2. I am well known to be an Absurdist with a fairly coherent philosophy who is willing to talk about Existential problems and the fear of death and the meaning of meaning and the value of art, so when things are globally disastrous, I get a lot of calls from people who want to do the atheist equivalent of talking to their priest. I would not say these conversations are a burden (aside from being with people I like, they tend to involve showing me new art and telling me interesting stories) but they do occupy time and thought.

In other words, I'm against the wall of a resource management problem where I'm having to decide how much to allocate toward the future (building new things that will make a lot of people's lives better) and how much energy to allocate toward the present (making sure the ship doesn't sink while I'm on my way there) and the tradeoff is always very obvious. I would not feel great about saying to a friend "no I know you're scared but I want to vacuum the living room instead of talking to you" but I also do not feel great about looking back at the last 5 days and being mostly in the exact same spot, maybe even somewhat backslid.

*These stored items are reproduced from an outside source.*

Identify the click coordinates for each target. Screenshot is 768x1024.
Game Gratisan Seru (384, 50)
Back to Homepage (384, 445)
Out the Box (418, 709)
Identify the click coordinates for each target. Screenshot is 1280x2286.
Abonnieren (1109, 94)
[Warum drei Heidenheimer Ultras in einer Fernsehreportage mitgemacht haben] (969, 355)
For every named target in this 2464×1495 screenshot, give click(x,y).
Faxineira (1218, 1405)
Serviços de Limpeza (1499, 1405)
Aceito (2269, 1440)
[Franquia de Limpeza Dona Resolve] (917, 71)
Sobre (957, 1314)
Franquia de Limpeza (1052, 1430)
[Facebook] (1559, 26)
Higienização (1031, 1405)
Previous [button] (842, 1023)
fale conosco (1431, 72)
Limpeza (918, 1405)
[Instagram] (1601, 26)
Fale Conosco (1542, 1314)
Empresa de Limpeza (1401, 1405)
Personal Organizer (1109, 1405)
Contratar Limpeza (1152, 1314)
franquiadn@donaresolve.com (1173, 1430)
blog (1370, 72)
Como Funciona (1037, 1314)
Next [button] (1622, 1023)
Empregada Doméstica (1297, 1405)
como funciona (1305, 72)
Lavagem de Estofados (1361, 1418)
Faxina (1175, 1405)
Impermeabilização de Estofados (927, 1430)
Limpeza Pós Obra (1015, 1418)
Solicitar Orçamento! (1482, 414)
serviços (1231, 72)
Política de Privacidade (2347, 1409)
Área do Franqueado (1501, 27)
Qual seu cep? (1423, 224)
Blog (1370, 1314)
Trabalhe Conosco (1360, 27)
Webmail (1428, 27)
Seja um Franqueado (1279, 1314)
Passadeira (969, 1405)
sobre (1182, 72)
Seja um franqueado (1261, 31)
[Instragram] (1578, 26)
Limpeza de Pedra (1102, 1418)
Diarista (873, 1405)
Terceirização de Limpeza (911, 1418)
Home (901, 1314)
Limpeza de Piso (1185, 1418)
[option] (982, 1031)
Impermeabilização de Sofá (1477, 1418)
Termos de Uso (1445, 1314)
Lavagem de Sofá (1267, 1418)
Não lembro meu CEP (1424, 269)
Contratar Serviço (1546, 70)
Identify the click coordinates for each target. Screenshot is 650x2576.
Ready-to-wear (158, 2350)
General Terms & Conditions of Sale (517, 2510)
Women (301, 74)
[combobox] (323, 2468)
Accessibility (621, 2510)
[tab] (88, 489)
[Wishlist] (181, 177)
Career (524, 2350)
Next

I did of course work on the musical script. Which I feel should by now be finished because it's very close to finished and I know how the unfinished part goes I just need to write it down. And I drew some drawings. And unexpectedly got asked to sign on as producer of an art film about trains, which meant I spent a lot of today watching very beautiful footage of trains (so lovely) to decide whether I want to join the project. (Which probably yes, although I question whether I have the free time to do the job the way I'd want to.)

I hate being in these "nothing is enough" mindsets instead of being able to enjoy incremental progress. Or in this case adamant refusal to be sucked backward much.